To what extent should we use technology to try to make better human beings? Because of the remarkable advances in biomedical science, we must now find an answer to this question.

Human enhancement aims to increase human capacities above normal levels. Many forms of human enhancement are already in use. Many students and academics take cognition enhancing drugs to get a competitive edge. Some top athletes boost their performance with legal and illegal substances. Many an office worker begins each day with a dose of caffeine. This is only the beginning. As science and technology advance further, it will become increasingly possible to enhance basic human capacities to increase or modulate cognition, mood, personality, and physical performance, and to control the biological processes underlying normal aging. Some have suggested that such advances would take us beyond the bounds of human nature.

These trends, and these dramatic prospects, raise profound ethical questions.

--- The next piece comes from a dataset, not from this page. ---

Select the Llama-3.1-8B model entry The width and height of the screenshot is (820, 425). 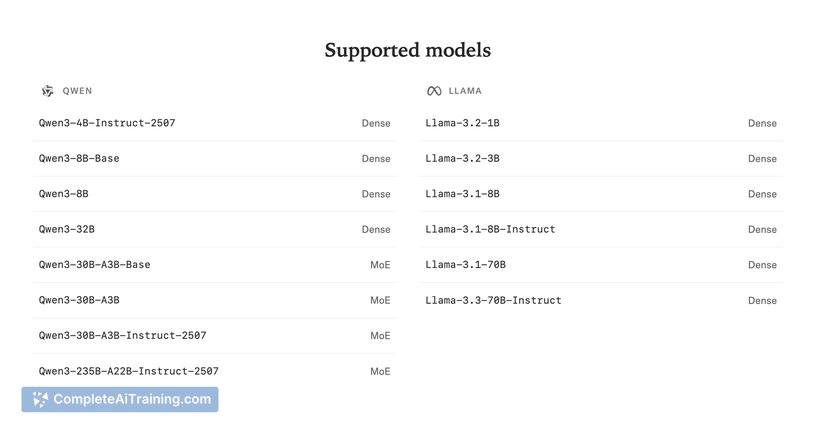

They have generated intense public debate and have become a central topic of discussion within practical ethics. Should we side with bioconservatives, and forgo the use of any biomedical interventions aimed at enhancing human capacities? Should we side with transhumanists and embrace the new opportunities? Or should we perhaps plot some middle course?

Human Enhancement presents the latest moves in this crucial debate: original contributions from many of the world's leading ethicists and moral thinkers, representing a wide range of perspectives, advocates and sceptics, enthusiasts and moderates. These are the arguments that will determine how humanity develops in the near future.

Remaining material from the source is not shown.